### TEXT PROVIDED

Accuracy: 0.81, (+/- 0.01), [Logistic Regression]
Accuracy: 0.80, (+/- 0.02), [Random Forest]
Accuracy: 0.81, (+/- 0.02), [Naive Bayes]
Accuracy: 0.77, (+/- 0.02), [KNN]
Accuracy: 0.81, (+/- 0.01), [Ensemble]


##### Grid Search With Ensemble

In [58]:
from sklearn.model_selection import GridSearchCV

In [59]:
clf1 = LogisticRegression(random_state=1)
clf2 = RandomForestClassifier(random_state=1)
clf3 = GaussianNB()

eclf = VotingClassifier(estimators=[('lr', clf1), ('rf', clf2), ('gnb', clf3)], voting='soft')

params = {'lr__C': [1.0, 100.0], 'rf__n_estimators': [20, 200],}
grid = GridSearchCV(estimator=eclf, param_grid=params, cv=5)
grid = grid.fit(X , target)

print(grid.best_score_, "\n")
print(grid.best_params_, "\n")
# print(grid.best_estimator_)

0.811447811448 

{'lr__C': 100.0, 'rf__n_estimators': 200} 



In [60]:
>>> clf1 = LogisticRegression()
>>> clf2 = RandomForestClassifier(n_estimators = 100)
>>> clf3 = KNeighborsClassifier(n_neighbors = 30)

>>> eclf = VotingClassifier(estimators=[('lr', clf1), ('rf', clf2), ('gnb', clf3)], voting='soft')

######
### DATA SUPPLIED

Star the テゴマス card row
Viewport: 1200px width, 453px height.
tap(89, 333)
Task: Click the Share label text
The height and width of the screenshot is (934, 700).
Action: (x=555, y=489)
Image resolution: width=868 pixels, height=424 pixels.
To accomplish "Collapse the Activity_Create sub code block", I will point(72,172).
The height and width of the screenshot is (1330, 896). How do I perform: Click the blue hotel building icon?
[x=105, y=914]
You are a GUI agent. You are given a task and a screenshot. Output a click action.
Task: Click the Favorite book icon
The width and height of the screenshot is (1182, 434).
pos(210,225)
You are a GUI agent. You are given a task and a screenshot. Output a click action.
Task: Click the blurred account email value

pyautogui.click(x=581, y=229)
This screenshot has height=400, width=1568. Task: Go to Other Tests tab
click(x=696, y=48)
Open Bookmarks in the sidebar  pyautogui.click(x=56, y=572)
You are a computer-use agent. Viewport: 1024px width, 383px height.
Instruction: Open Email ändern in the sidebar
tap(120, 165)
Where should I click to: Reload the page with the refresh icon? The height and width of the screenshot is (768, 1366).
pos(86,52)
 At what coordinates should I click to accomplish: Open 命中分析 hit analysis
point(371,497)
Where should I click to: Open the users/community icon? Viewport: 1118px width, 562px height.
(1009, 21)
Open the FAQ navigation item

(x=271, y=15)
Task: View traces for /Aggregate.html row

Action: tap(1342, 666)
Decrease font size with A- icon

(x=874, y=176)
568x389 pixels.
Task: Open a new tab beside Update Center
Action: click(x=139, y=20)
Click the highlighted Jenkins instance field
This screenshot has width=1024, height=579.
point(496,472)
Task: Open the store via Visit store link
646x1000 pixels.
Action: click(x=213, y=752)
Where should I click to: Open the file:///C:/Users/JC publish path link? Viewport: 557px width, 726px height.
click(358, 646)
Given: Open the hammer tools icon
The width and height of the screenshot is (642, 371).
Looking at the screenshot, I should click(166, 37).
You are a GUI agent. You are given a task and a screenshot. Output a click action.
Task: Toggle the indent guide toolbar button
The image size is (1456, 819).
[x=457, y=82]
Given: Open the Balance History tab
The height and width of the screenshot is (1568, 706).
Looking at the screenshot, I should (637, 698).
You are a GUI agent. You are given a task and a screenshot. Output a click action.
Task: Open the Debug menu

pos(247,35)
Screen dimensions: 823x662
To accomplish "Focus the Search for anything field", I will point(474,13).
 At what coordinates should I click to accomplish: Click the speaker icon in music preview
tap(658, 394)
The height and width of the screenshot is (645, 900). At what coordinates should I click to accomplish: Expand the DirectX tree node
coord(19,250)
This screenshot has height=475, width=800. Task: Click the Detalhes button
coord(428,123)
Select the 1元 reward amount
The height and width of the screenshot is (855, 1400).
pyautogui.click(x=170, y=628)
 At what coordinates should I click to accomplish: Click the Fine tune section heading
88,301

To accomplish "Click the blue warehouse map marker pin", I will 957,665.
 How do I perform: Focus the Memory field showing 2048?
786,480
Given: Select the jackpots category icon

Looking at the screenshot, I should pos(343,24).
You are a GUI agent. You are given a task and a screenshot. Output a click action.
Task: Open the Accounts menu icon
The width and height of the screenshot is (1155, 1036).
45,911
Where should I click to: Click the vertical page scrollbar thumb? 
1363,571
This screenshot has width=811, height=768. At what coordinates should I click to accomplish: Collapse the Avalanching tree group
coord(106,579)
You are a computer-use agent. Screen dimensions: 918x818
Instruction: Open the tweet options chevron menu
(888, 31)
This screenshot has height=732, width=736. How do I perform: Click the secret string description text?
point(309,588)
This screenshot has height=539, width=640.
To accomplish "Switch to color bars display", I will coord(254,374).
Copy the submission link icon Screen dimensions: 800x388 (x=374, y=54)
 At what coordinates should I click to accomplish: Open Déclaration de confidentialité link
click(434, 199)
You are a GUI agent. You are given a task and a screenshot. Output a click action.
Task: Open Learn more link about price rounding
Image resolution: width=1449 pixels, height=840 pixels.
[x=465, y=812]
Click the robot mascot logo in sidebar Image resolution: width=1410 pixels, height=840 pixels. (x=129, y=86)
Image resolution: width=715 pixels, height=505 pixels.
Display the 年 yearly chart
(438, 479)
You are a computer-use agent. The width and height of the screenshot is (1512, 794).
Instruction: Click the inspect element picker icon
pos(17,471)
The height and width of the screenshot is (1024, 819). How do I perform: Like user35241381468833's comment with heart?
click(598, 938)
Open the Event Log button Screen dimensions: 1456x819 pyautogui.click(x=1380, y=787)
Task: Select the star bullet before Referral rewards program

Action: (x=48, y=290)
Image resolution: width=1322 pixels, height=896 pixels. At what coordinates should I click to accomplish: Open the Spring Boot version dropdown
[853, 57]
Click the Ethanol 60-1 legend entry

######

(WORK INSTRUCTIONS)
- A) In the grid search notebook, which parameter values does the grid search report as best?
- B) Summarize the grid search notebook in two sentences.
- C) Carry the grid search notebook forward from its final line of code.
The data above is separate from the grid search notebook.

(IN RESPONSE)
- A) It reports lr__C of 100.0 and rf__n_estimators of 200.

- B) Accuracy scores are listed for logistic regression, random forest, naive Bayes, KNN and an ensemble, with KNN lowest at 0.77 and the rest at 0.80 or 0.81. A soft-voting ensemble of logistic regression, random forest and Gaussian naive Bayes is then tuned with a five-fold grid search, which gives a best score of about 0.811 with lr__C at 100.0 and rf__n_estimators at 200.

- C)
results = cross_val_score(eclf, X, target, cv=5)
print(results.mean())

0.809174664611


# Test on Actual Testing Set

In [61]:
print(X.shape)
print(test.shape)
print(target.shape)

(891, 14)
(418, 14)
(891,)


In [62]:
# Note: Update Parameters For Better Accuracy
model = RandomForestClassifier()
estimator = AdaBoostClassifier(base_estimator = model, n_estimators = 100)
estimator.fit(X, target)
y_pred = estimator.predict(test)
predictions = pd.DataFrame(ID)

def predict(predictions):
    predictions["Survived"] = y_pred
    predictions = predictions.astype(int)
    return predictions

answers = predict(predictions)

In [63]:
answers.to_csv('answers.csv',index = False)